Savings range from as little as $16 for a single taxpayer making less than $10,000 to $2,940 for a family of five or more with household income of $70,000 and over, an OSF analysis shows.
Shawn Ashley, a spokesman for the agency, acknowledged the numbers are averages and can vary depending on individual circumstances. They also don't reflect any increases in local taxes that are possible under the task force proposals.
The task force agreed to allow cities, if they choose, to levy sales taxes on any service taxed by the state.
The major elements in the proposals are significant reductions in the state individual income tax and levying the 4.5 percent state sales tax against several dozen services for the first time.
The sales tax is levied only on goods, not services, under present law.
Legal and accounting services; new home sales; auto, shoe, jewelry and furniture repair; laundry and cleaning; movies, concerts and commercial sports events except racing; funerals; and newspaper and periodical sales would be taxed for the first time, if voters adopt the proposals in a statewide election.
The Office of State Finance analysis also doesn't include the impact on smokers of a whopping 37- cent-a-pack state cigarette tax hike to 60 cents.
A two-person family with income between $30,000 and $49,999 would owe $371 less in income taxes under the task force proposal. But if both people smoke a pack-and-a-half-a- day, that savings would be more than wiped out by the additional $384 annually in higher cigarette taxes.
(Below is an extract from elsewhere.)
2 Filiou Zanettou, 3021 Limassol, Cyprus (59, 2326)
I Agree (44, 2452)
The couple actually would end up owing $132 more because of higher sales, insurance premium and gasoline taxes.
But for those who don't smoke, the OSF study offers some intriguing information.
The task force proposals are "revenue neutral" -- reducing taxes by $973 million, mostly estate and income taxes, and raising $974 million in other levies, primarily in sales taxes ($776 million), cigarette taxes ($89 million), insurance premium taxes ($44 million) and in creases in the diesel and gasoline taxes ($51 million).
But, if the proposals are revenue neutral, how can there be net tax savings for practically all taxpayers?
Some of the business-to-business taxes might eventually be passed on to consumers, but probably not all. That appears to be the reason the task force proposal was given the cold shoulder by the Oklahoma State Chamber of Commerce.
The chamber said it liked the part where taxes get cut, but not the part where other taxes are raised.
The additional sales taxes that would be paid by most families will be considerably less than their savings in income taxes, according to the Office of State Finance.
Ashley said that's because it would take $2,200 in expenditures on the taxed services for the 4.5 percent sales tax to equal $100 in savings on lower income taxes.